Ezekiel 21:21 Old Testament
Jazon recovered his senses in grams, not in kilos. He head was the inside of a ringing bell, and his throat as parched as his old, leather boots. He tried to sit up and failed miserably, but there was light, and he was in pain – he was alive.
“Wha …” he tried to croak, but his sandpaper tongue adhered to his lips. A blurry image in white appeared at his side and touched his mout
h with an amber liquid. The bitter taste repelled him, but it relieved the dryness. He eagerly accepted more. He moved his mouth experimentally and bit his tongue. The pain cleared his head slightly.
“What … happened?” he managed to force out this time, surprised at the weakness of his voice.
The face leaned closer, a diminutive Dastoran with pudgy cheeks and a wisp of a mustache floating in the breeze. Clearly, he was not a Highborn. He spoke rapidly as he touched and probed Jazon’s body. “Mr. Lightsinger. I am Hthrothama, Lord Hromhada’s personal physician. You are in our Healing Chamber. Your wounds are mending very well, but you must lie still. The nano-suturers have finished sealing the wound, but your tissue needs time to repair properly.”
Jazon leaned forward to speak. “How … how long?” The effort made him dizzy. He closed his eyes and lay back.
“You have been here two days. You will remain here another day or two before I can release you.”
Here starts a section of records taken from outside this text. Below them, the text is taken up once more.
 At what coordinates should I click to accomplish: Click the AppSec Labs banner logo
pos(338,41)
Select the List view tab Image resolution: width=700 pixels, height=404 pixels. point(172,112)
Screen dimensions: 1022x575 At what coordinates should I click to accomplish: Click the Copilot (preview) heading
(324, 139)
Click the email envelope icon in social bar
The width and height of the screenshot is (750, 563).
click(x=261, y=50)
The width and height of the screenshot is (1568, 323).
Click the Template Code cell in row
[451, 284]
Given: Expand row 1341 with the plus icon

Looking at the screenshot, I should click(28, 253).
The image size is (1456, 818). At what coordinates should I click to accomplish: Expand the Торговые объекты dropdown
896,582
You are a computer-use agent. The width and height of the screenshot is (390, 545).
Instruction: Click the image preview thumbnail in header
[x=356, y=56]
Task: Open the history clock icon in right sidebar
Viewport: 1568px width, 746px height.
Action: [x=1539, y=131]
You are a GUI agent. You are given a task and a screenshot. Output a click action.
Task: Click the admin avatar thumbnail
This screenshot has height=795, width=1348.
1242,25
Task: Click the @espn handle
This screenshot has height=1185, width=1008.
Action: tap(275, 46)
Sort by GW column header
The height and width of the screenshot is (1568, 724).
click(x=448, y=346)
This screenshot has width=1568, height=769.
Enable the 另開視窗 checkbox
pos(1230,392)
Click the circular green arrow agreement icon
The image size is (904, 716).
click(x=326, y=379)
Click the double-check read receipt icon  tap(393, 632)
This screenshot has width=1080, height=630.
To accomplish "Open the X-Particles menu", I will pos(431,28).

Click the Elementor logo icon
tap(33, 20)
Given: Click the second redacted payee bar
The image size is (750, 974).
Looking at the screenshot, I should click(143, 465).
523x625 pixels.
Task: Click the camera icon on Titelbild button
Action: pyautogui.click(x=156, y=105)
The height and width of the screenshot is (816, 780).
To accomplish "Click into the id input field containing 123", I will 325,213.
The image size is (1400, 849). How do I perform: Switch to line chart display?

The physician’s crisp, authoritative tone indicated that his patients usually obeyed his orders, but Jazon didn’t intend to stay in bed another day. The ship should have reached Lahhor already. He had to get off the Highborn’s ship before he wound up hijacked to the ass end of nowhere. He would drag Ulrich with him, kicking and screaming if he had to. The Highborn Lord’s mission to the Claw Nebula had no chance of success. The Trilock would see to that if the attack on him were any indication.
“Get my clothes,” he ordered the physician as he struggled again to get up.
“Mr. Lightsinger. You must remain still,” Hthrothama chided. He tried gently to ease Jazon back into bed.